I tried reading two Watchtower articles this morning, and I found that there was no way this could be 'the truth', the way they talked about the organization as if it was Jesus incarnate. Such self-important declarations just don't fit with Christianity. But beyond that, it was clear that what they wanted was to block off the intended audience's ability to think objectively about the scriptures being cited in the articles. I'm just too far gone from it all, and it really just isn't where I ever want to be again.
I've done a lot of reading in the 4 years since I left, and it's been amazing. Enlightening. I might even dare say empowering. Watchtower literature rarely ever had that effect on me, if at all, and certainly not in that deep, satisfying way that tells me I've explored something new and developed a richer perspective on life and the world around me. Once you begin researching Christianity and its history, you begin to realize that you were getting baby food from the Society. They'd probably read some of the same books in their research, but they made sure to sanitize it, remove anything that might get people to think too hard, and toss the rest. Once you've had steak, you don't go back to baby food. That's just how it is. They told you it was a 'banquet of well-oiled dishes', but if their literature is all you ever read, well, it'll always look like a banquet until you see other possibilities.
Everyone who has left the JWs needs to educate themselves about mind control, or the more modern term, destructive social influence.

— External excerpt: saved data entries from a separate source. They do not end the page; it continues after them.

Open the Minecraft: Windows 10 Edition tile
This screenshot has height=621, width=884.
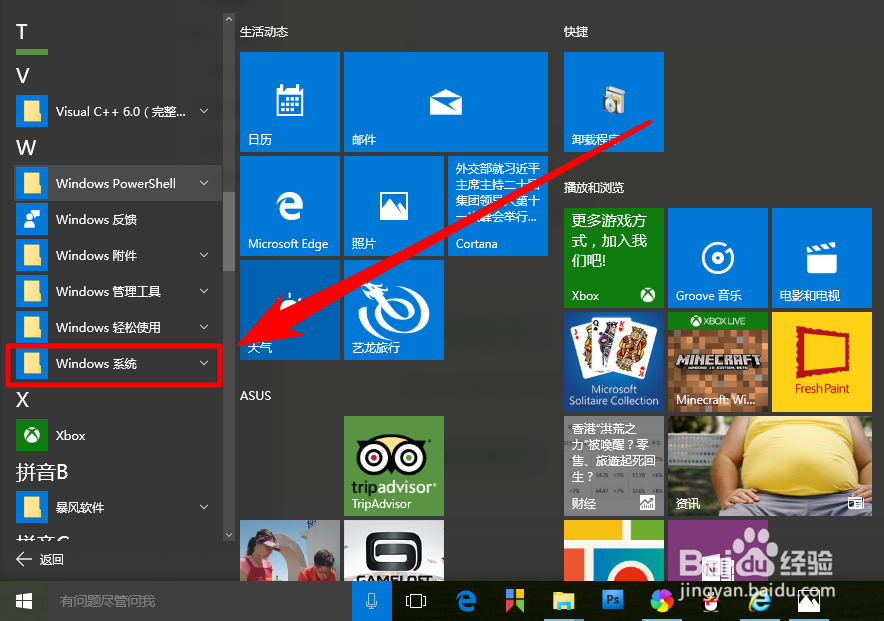(x=717, y=362)
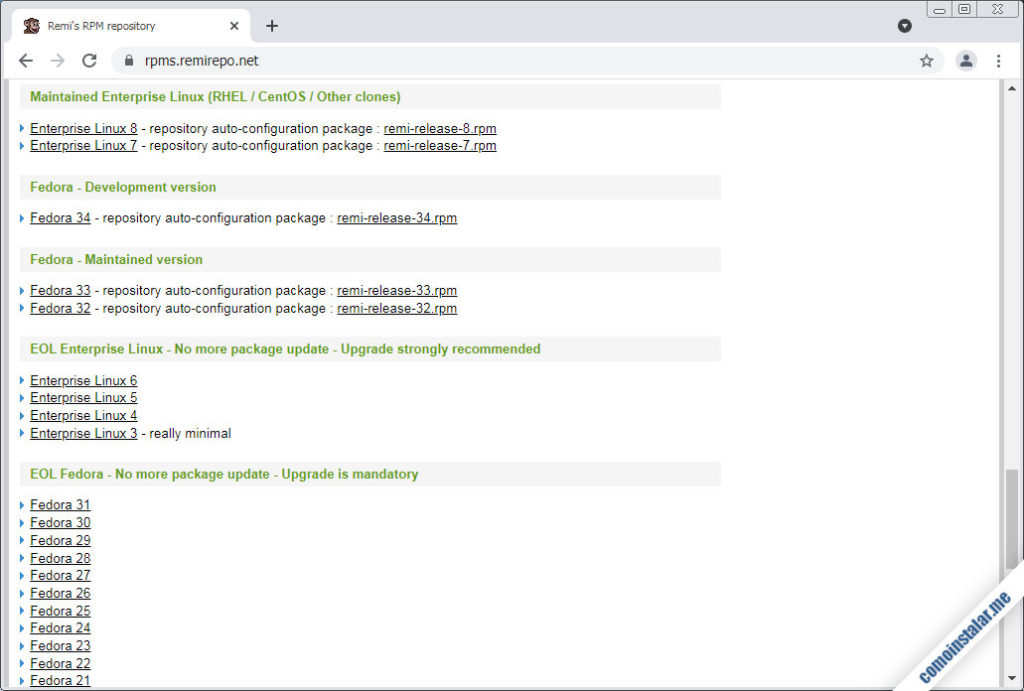
Task: Click the padlock site info icon
Action: (128, 61)
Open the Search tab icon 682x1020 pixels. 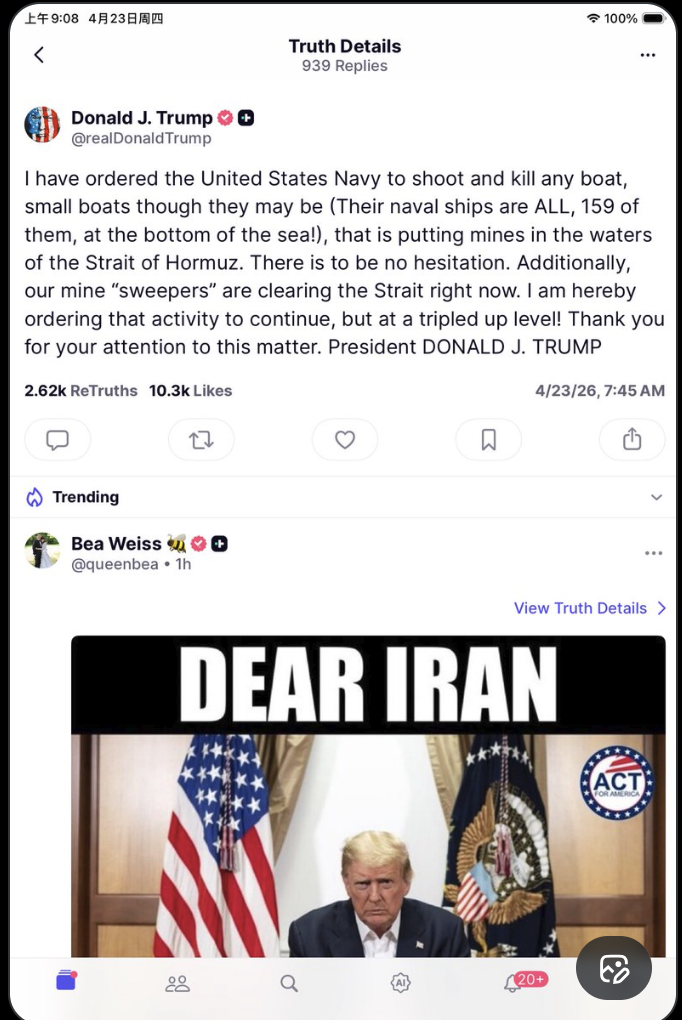(289, 984)

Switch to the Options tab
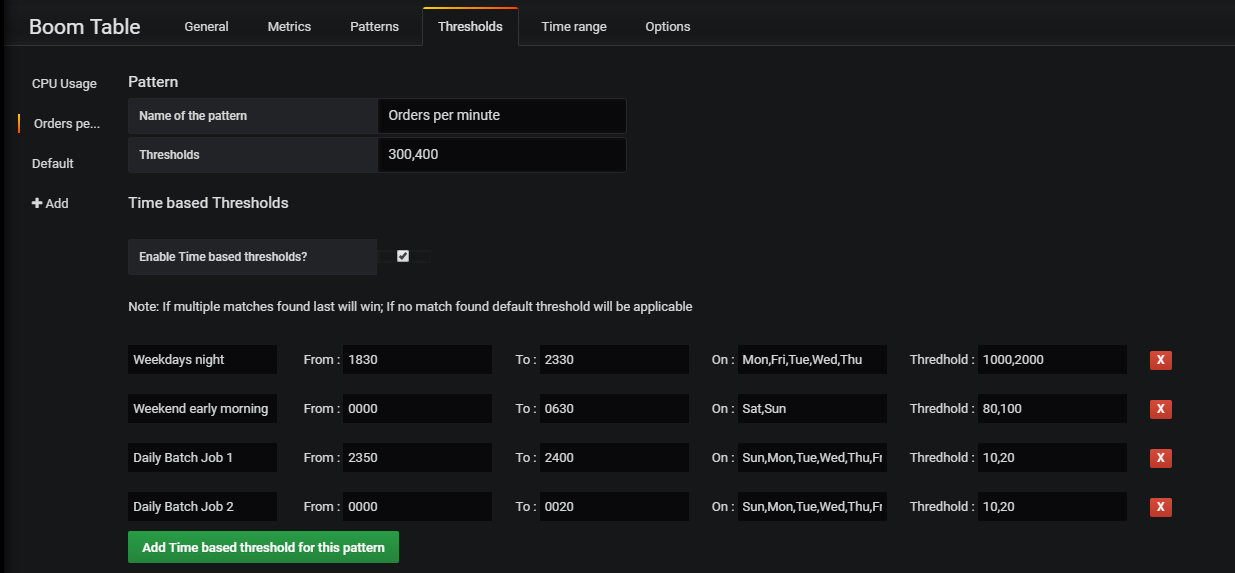pyautogui.click(x=667, y=27)
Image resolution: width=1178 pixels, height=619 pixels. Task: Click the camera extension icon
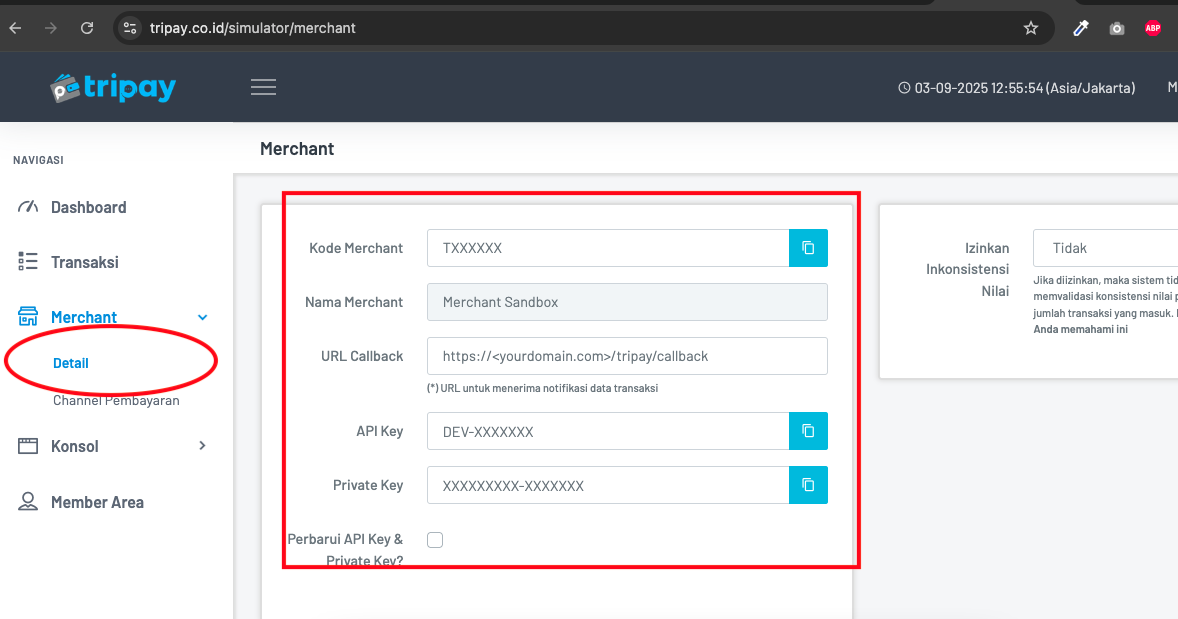point(1117,28)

It is critical to helping you move on with life. No life is going to be easy, but a free mind has more possibilities, more options, than a mind in chains. Never stop learning, and never shy away from answering the next question that comes to mind. That's how we grow, and that's one of the best things freedom of mind can be used for.
--sd-7
the whole article makes me ill with its worse than average mind control.. i was going to only include one quote but there are so many doozies that i will post what i feel to be the worst.. from paragraph 6.
"gods organization survives and flourishes on earth because the people who are part of it have his approval.".

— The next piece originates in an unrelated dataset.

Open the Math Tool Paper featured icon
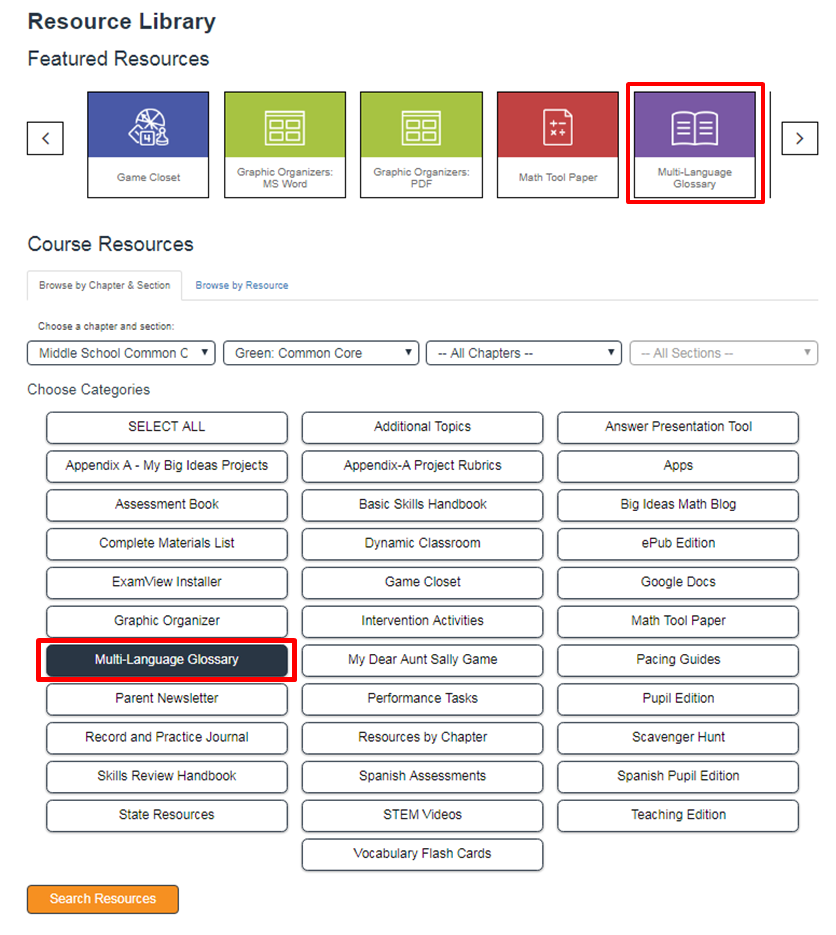[557, 126]
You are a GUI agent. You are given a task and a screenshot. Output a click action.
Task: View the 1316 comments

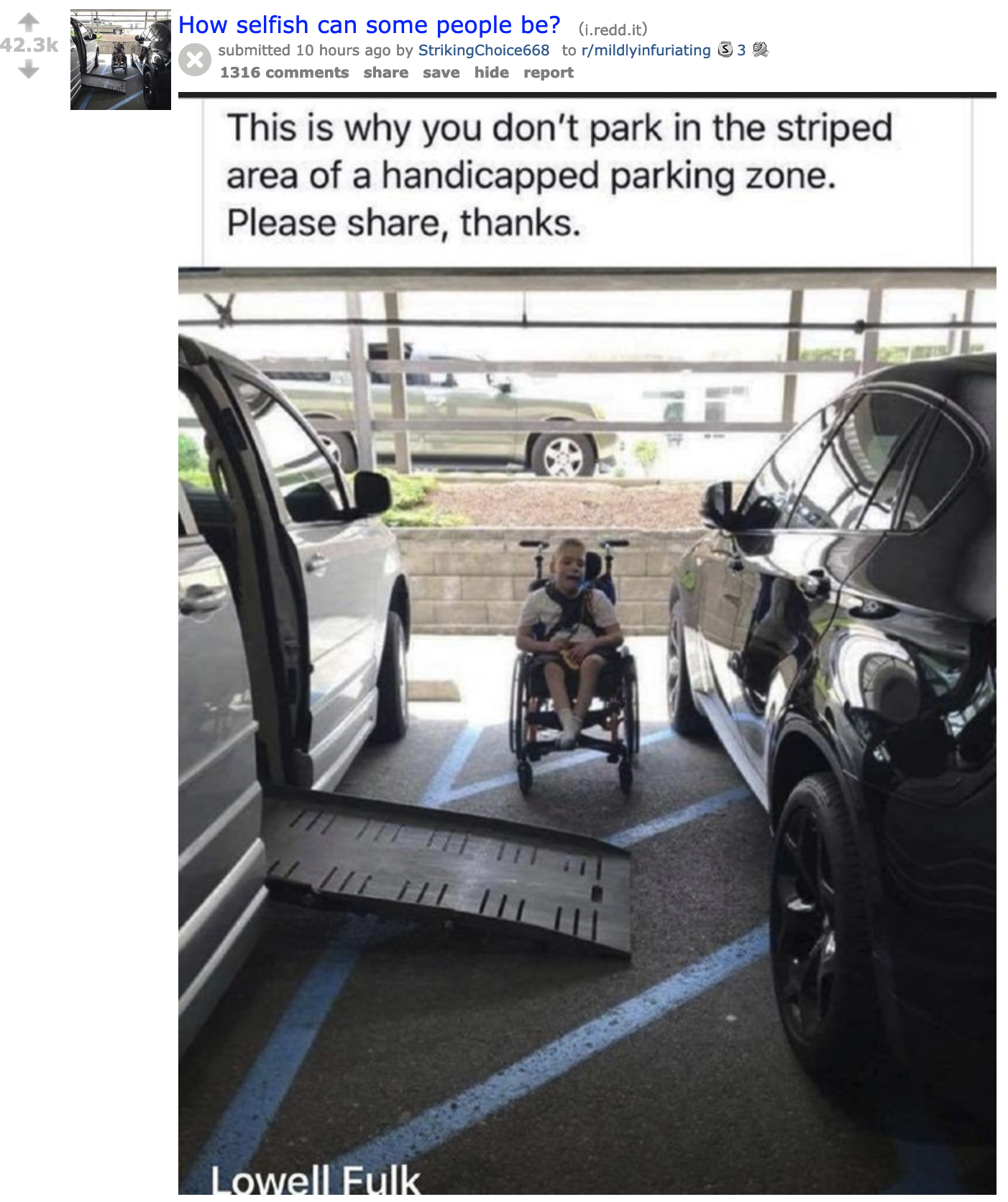coord(284,73)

the great tribulation has been "so close" for over 120 years of wt history.
What I noticed in a brief perusal of this article this morning, was that Jesus was mentioned maybe twice in the text of this article. It looks an awful lot like the organization itself is yet again usurping the place that Jesus is supposed to have for a Christian.
And even if "God is a God, not of disorder, but of peace", it does not necessarily follow that said God chose this particular organization. Was the prerequisite merely a state of being organized or something? Nowhere in the Bible does it say that being organized in itself is a factor. I think the article before this one was somehow suggesting that Adam and Eve were going to 'be fruitful and become many' in an organized manner. I guess that means Adam and Eve were supposed to schedule times for when they tried to 'be fruitful'? Organize the animals and plants in alphabetical order? Fill out form s-72, "Notification of New Animal Name" and submit it to their angelic overseer, while keeping a copy in the congregation file?
Anyway, as I've said before, the more I read their literature, the more I see I made the right decision to leave. Here I thought the Bible was supposed to be used to help build one's relationship with God, but apparently it's supposed to be used to build your relationship with the organization, too. In the name of the Father, the Son, and the Organization, Amen!